• DESCRIPTION OF THE TASK:
Can you express the items from their very first line through the line containing "click(125, 605)", including that line, as a JSON list of strings with one string per line, skipping blank lines and leaving out the pictures?

• RECORDS TO USE:
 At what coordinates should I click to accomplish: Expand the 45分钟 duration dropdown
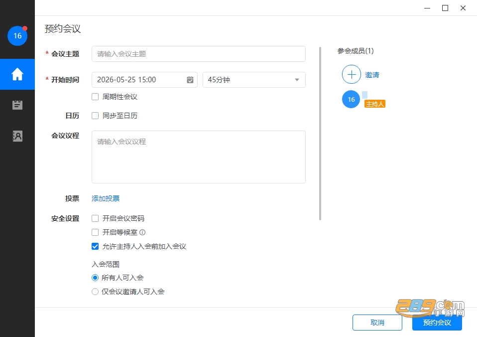click(254, 80)
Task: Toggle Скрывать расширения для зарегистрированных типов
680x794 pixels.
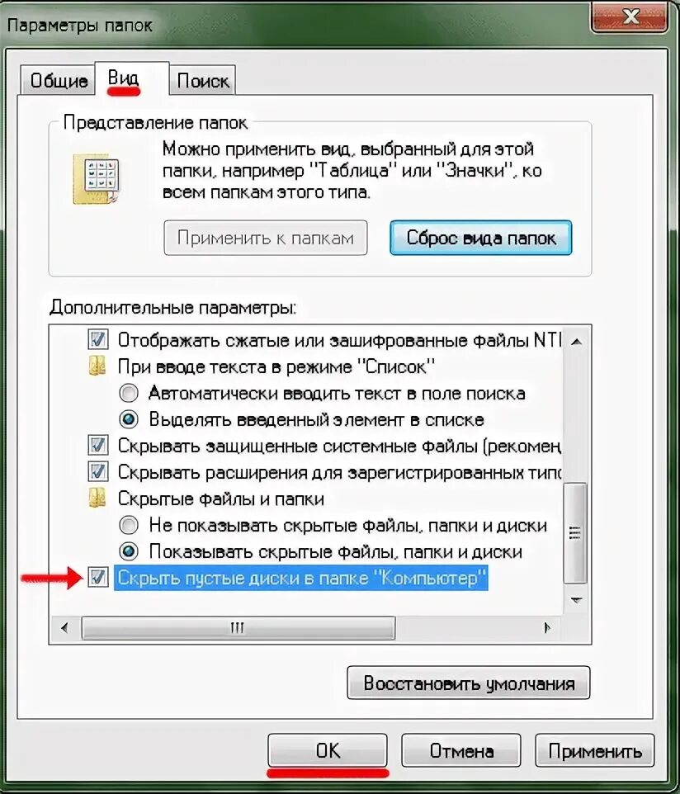Action: tap(97, 472)
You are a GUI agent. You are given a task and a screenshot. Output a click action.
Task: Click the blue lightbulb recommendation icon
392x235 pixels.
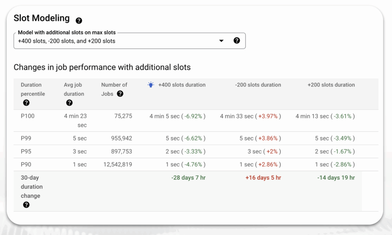[151, 85]
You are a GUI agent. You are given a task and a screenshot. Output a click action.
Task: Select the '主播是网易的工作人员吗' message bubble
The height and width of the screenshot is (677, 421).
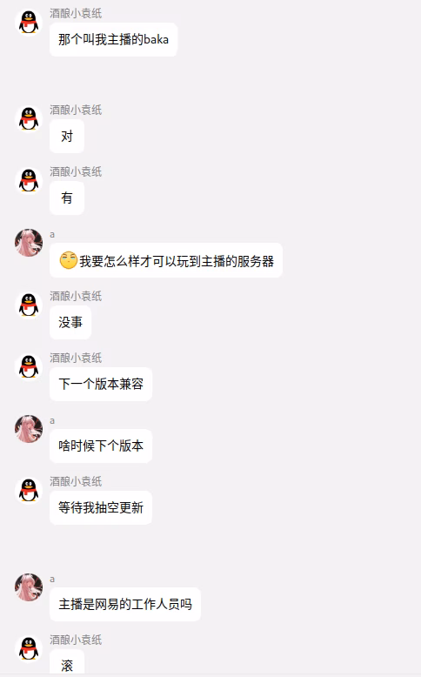click(125, 605)
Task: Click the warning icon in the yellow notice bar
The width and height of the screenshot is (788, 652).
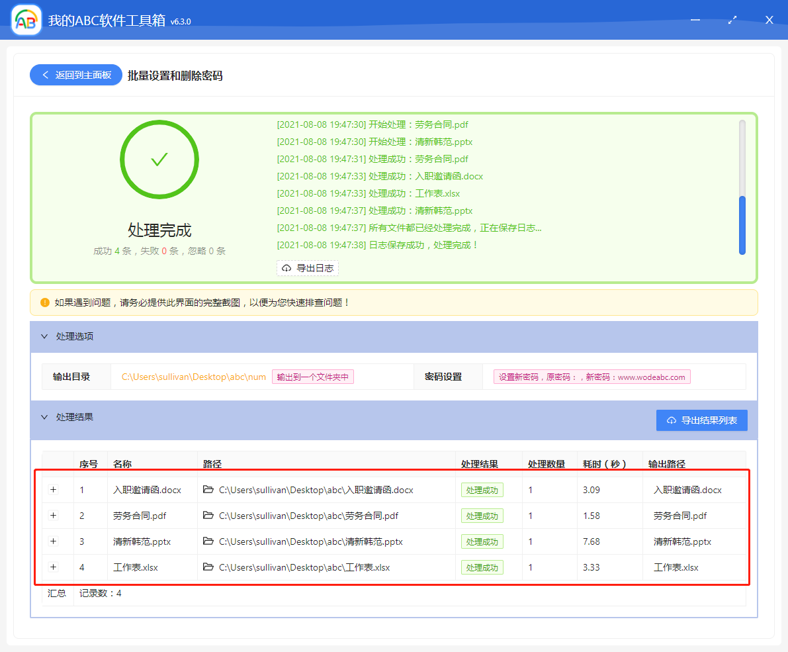Action: coord(44,302)
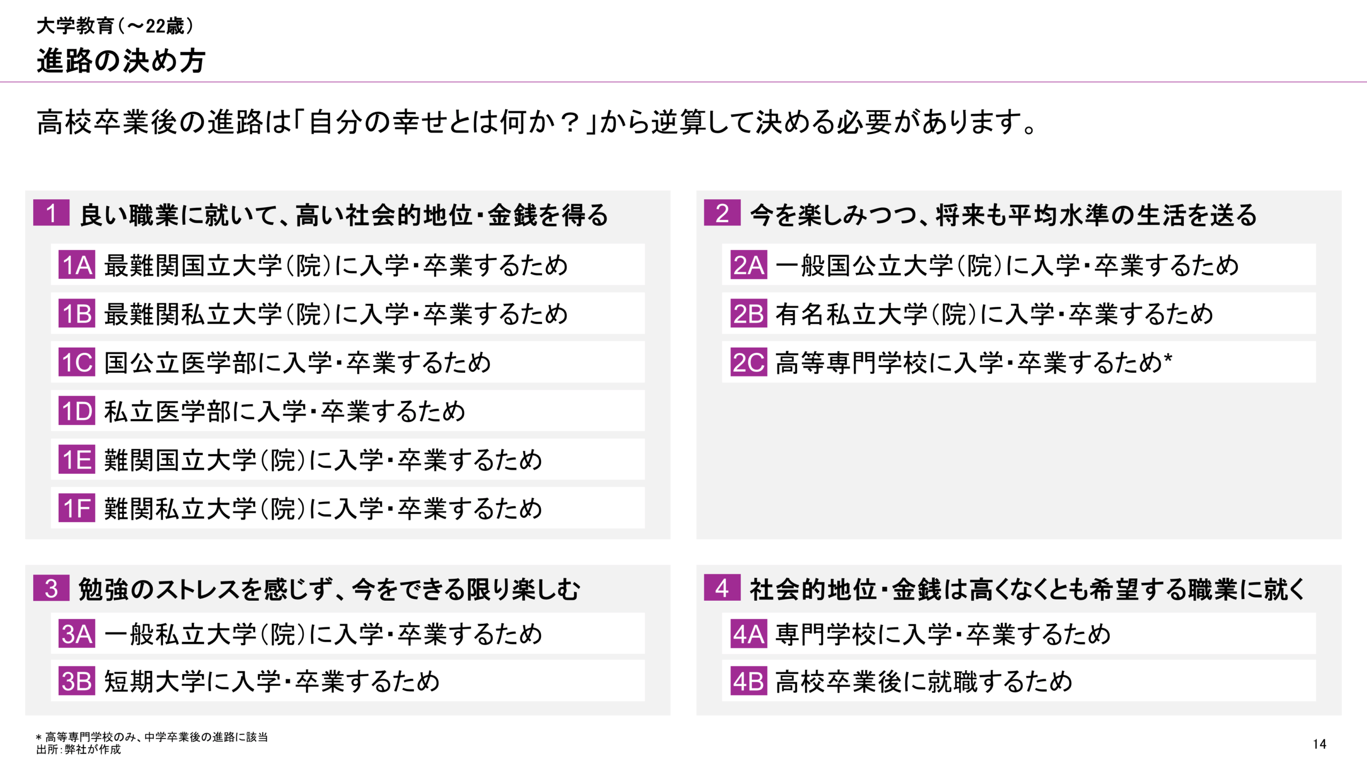Image resolution: width=1367 pixels, height=769 pixels.
Task: Click the purple 1A label badge
Action: (77, 265)
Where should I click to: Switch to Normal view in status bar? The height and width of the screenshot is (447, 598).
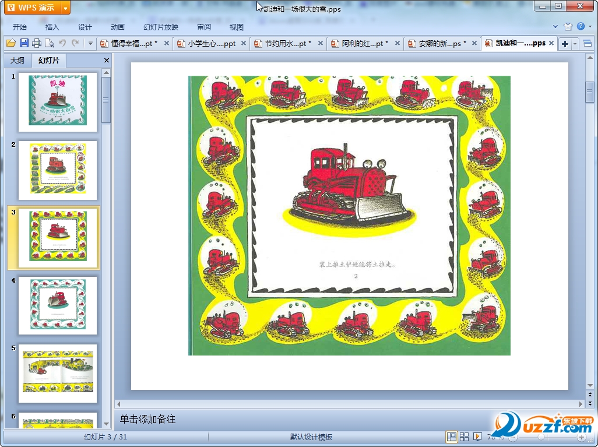451,437
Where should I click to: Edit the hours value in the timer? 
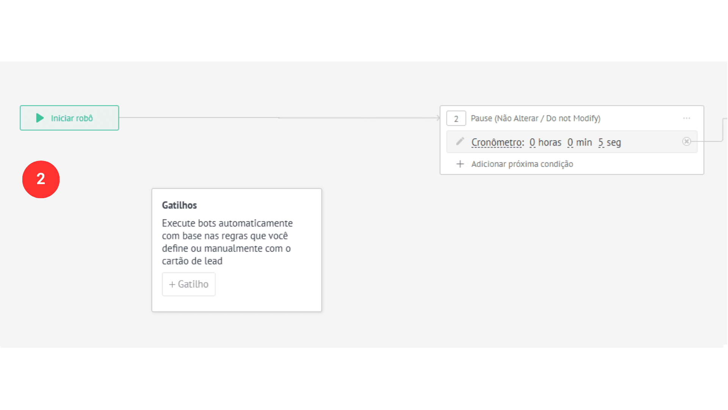tap(532, 142)
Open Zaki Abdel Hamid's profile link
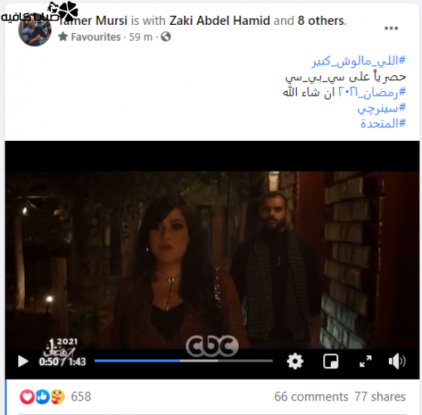 219,20
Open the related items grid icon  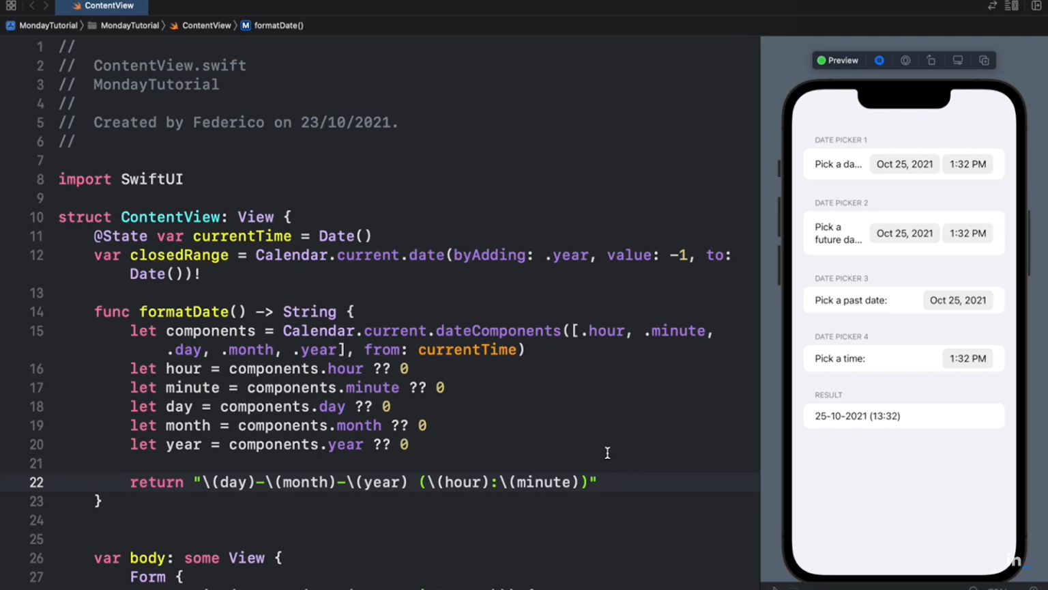11,5
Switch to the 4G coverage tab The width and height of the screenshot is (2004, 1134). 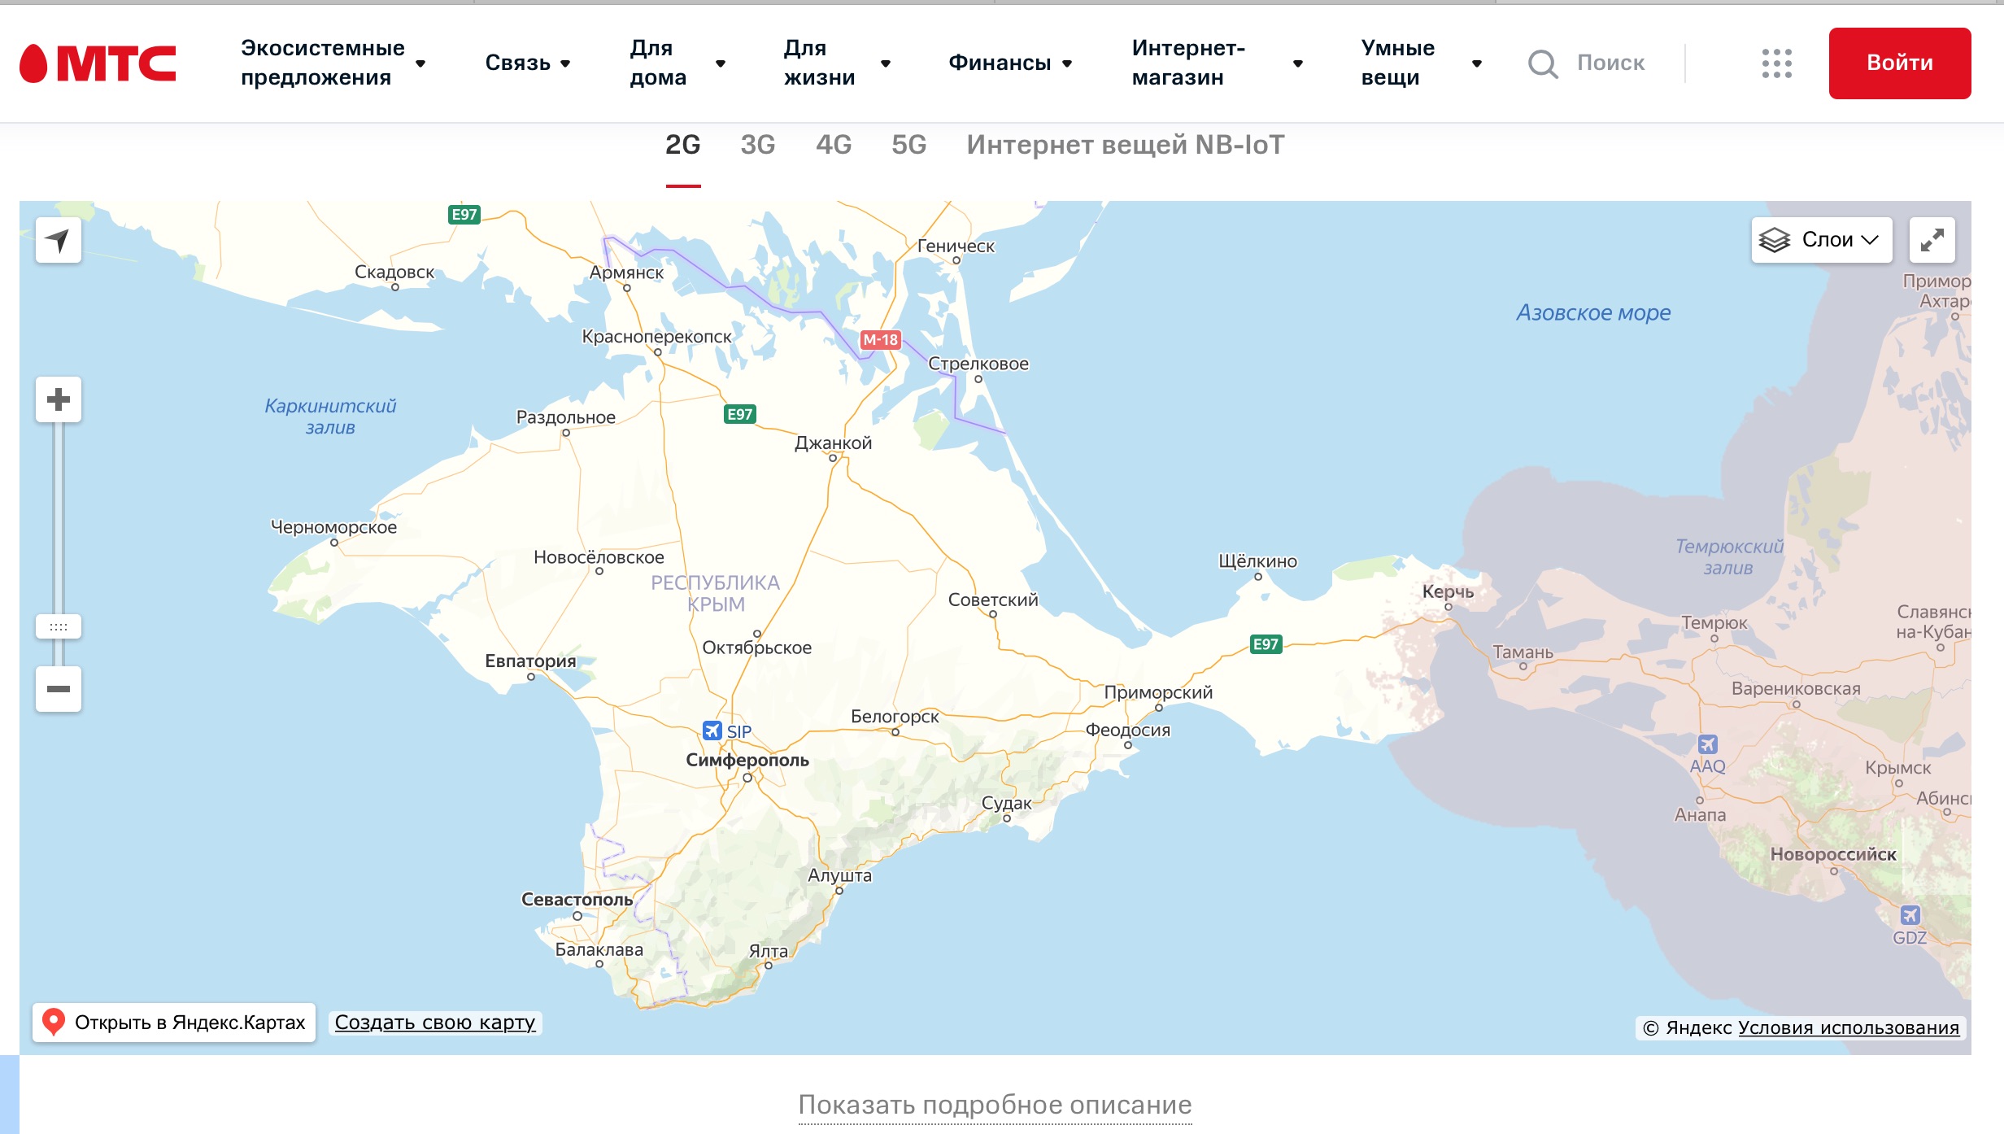click(x=834, y=145)
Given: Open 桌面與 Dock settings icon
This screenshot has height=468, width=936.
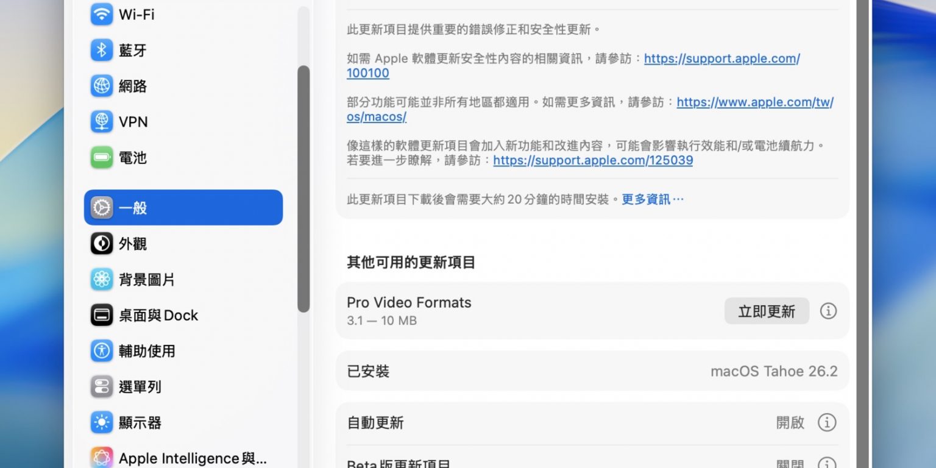Looking at the screenshot, I should (x=102, y=315).
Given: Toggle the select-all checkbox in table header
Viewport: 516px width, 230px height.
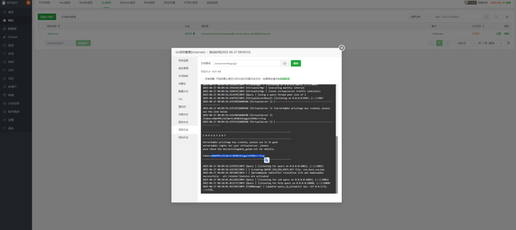Looking at the screenshot, I should click(41, 25).
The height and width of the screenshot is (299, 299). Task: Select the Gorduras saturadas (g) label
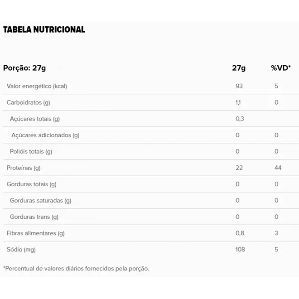[x=41, y=201]
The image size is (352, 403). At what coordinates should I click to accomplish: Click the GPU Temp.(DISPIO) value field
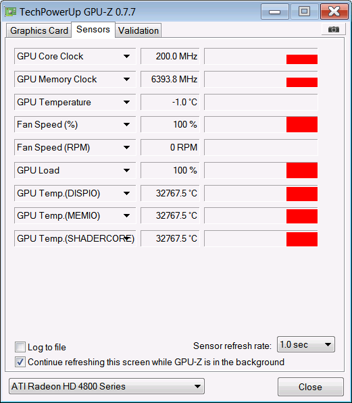pyautogui.click(x=170, y=193)
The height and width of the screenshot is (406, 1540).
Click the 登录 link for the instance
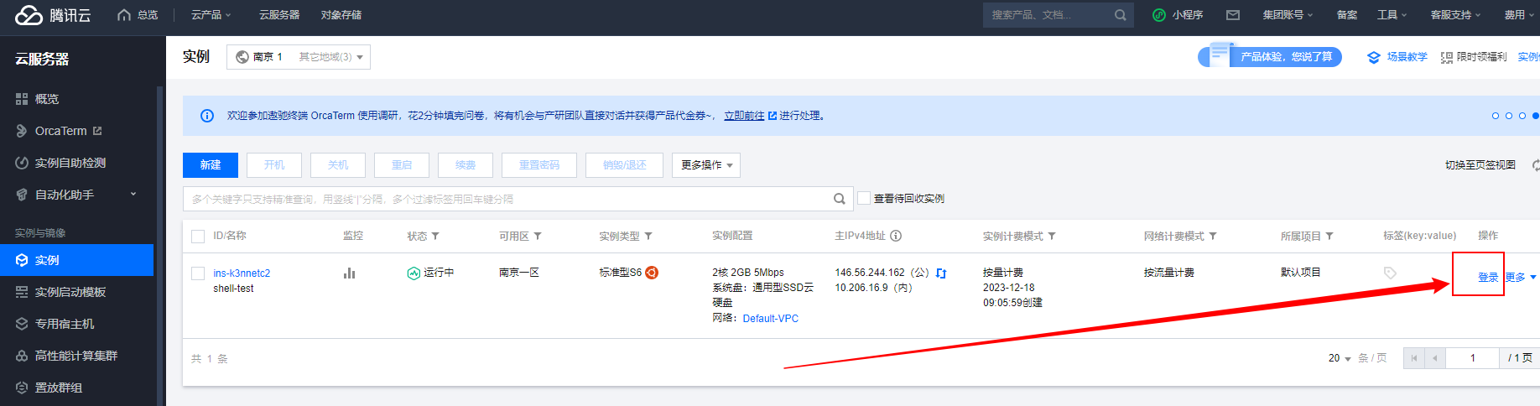click(x=1487, y=278)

• RESULT OF THIS TASK:
[
  " At what coordinates should I click to accomplish: Expand the 45分钟 duration dropdown",
  "click(254, 80)",
  "Task: Toggle Скрывать расширения для зарегистрированных типов",
  "680x794 pixels.",
  "Action: tap(97, 472)",
  "You are a GUI agent. You are given a task and a screenshot. Output a click action.",
  "Task: Click the blue lightbulb recommendation icon",
  "392x235 pixels.",
  "[151, 85]",
  "You are a GUI agent. You are given a task and a screenshot. Output a click action.",
  "Task: Select the '主播是网易的工作人员吗' message bubble",
  "The height and width of the screenshot is (677, 421).",
  "click(125, 605)"
]